Given data:
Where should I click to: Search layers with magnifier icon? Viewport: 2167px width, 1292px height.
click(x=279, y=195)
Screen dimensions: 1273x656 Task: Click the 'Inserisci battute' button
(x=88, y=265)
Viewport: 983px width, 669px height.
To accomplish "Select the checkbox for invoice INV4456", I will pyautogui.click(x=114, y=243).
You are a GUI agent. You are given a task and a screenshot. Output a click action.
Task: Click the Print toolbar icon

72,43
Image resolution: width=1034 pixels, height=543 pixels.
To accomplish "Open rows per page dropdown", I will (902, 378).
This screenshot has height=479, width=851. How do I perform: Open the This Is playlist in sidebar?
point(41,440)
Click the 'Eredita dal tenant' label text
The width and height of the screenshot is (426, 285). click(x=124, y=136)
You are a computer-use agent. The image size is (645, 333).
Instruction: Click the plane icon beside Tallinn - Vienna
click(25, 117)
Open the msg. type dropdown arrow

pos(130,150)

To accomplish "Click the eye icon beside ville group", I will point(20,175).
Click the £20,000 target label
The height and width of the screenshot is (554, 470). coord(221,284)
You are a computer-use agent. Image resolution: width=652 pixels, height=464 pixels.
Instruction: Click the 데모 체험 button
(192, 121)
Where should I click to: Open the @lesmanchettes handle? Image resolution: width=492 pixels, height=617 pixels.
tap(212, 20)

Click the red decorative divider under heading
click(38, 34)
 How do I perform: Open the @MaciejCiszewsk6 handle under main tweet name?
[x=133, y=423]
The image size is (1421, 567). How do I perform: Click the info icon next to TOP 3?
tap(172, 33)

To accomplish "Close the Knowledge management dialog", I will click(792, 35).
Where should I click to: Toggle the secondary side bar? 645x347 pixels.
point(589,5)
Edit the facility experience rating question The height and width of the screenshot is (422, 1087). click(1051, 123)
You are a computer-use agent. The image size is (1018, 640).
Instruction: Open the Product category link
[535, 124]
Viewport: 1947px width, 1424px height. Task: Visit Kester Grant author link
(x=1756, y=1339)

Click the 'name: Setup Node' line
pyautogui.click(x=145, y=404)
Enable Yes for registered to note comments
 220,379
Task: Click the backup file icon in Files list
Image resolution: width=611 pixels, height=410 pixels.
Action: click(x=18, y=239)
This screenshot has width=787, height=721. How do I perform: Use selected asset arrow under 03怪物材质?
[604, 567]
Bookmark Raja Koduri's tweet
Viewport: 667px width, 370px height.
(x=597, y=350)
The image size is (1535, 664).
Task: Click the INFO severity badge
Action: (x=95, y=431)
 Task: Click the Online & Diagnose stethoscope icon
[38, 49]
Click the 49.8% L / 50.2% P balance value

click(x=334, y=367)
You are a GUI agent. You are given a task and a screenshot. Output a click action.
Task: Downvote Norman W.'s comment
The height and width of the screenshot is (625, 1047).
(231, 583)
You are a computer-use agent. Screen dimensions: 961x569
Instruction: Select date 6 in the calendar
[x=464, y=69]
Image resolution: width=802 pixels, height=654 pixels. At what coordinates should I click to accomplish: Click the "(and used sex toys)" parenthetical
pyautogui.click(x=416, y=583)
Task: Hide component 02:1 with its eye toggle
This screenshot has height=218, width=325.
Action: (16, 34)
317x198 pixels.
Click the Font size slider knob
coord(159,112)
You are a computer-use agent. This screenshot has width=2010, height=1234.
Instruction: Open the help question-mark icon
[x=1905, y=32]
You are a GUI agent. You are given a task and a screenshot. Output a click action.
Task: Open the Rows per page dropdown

Your task: Rewrite all the items above, changing every "computer-use agent" to "desktop automation agent" and leaving everything else as it is.

Task answer:
Where should I click to: Search layers with magnifier icon? Viewport: 2167px width, 1292px height.
click(x=279, y=195)
Screen dimensions: 1273x656 Task: Click the 'Inserisci battute' button
(x=88, y=265)
Viewport: 983px width, 669px height.
To accomplish "Select the checkbox for invoice INV4456", I will pyautogui.click(x=114, y=243).
You are a GUI agent. You are given a task and a screenshot. Output a click action.
Task: Click the Print toolbar icon

72,43
Image resolution: width=1034 pixels, height=543 pixels.
To accomplish "Open rows per page dropdown", I will (902, 378).
This screenshot has height=479, width=851. How do I perform: Open the This Is playlist in sidebar?
point(41,440)
Click the 'Eredita dal tenant' label text
The width and height of the screenshot is (426, 285). click(x=124, y=136)
You are a desktop automation agent. The image size is (645, 333).
Instruction: Click the plane icon beside Tallinn - Vienna
click(25, 117)
Open the msg. type dropdown arrow

pos(130,150)

To accomplish "Click the eye icon beside ville group", I will point(20,175).
Click the £20,000 target label
The height and width of the screenshot is (554, 470). coord(221,284)
You are a desktop automation agent. Image resolution: width=652 pixels, height=464 pixels.
Instruction: Click the 데모 체험 button
(192, 121)
Where should I click to: Open the @lesmanchettes handle? Image resolution: width=492 pixels, height=617 pixels.
tap(212, 20)

Click the red decorative divider under heading
click(38, 34)
 How do I perform: Open the @MaciejCiszewsk6 handle under main tweet name?
[x=133, y=423]
The image size is (1421, 567). How do I perform: Click the info icon next to TOP 3?
tap(172, 33)

To accomplish "Close the Knowledge management dialog", I will click(792, 35).
Where should I click to: Toggle the secondary side bar? 645x347 pixels.
point(589,5)
Edit the facility experience rating question The height and width of the screenshot is (422, 1087). click(1051, 123)
You are a desktop automation agent. The image size is (1018, 640).
Instruction: Open the Product category link
[535, 124]
Viewport: 1947px width, 1424px height. Task: Visit Kester Grant author link
(x=1756, y=1339)

Click the 'name: Setup Node' line
pyautogui.click(x=145, y=404)
Enable Yes for registered to note comments
 220,379
Task: Click the backup file icon in Files list
Image resolution: width=611 pixels, height=410 pixels.
Action: click(x=18, y=239)
This screenshot has width=787, height=721. How do I perform: Use selected asset arrow under 03怪物材质?
[604, 567]
Bookmark Raja Koduri's tweet
Viewport: 667px width, 370px height.
(x=597, y=350)
The image size is (1535, 664).
Task: Click the INFO severity badge
Action: (x=95, y=431)
 Task: Click the Online & Diagnose stethoscope icon
[38, 49]
Click the 49.8% L / 50.2% P balance value

click(x=334, y=367)
You are a GUI agent. You are given a task and a screenshot. Output a click action.
Task: Downvote Norman W.'s comment
The height and width of the screenshot is (625, 1047).
(231, 583)
You are a desktop automation agent. Screen dimensions: 961x569
Instruction: Select date 6 in the calendar
[x=464, y=69]
Image resolution: width=802 pixels, height=654 pixels. At what coordinates should I click to accomplish: Click the "(and used sex toys)" parenthetical
pyautogui.click(x=416, y=583)
Task: Hide component 02:1 with its eye toggle
This screenshot has height=218, width=325.
Action: (16, 34)
317x198 pixels.
Click the Font size slider knob
coord(159,112)
You are a desktop automation agent. This screenshot has width=2010, height=1234.
Instruction: Open the help question-mark icon
[x=1905, y=32]
You are a GUI agent. You are given a task and a screenshot. Output a click action.
Task: Open the Rows per page dropdown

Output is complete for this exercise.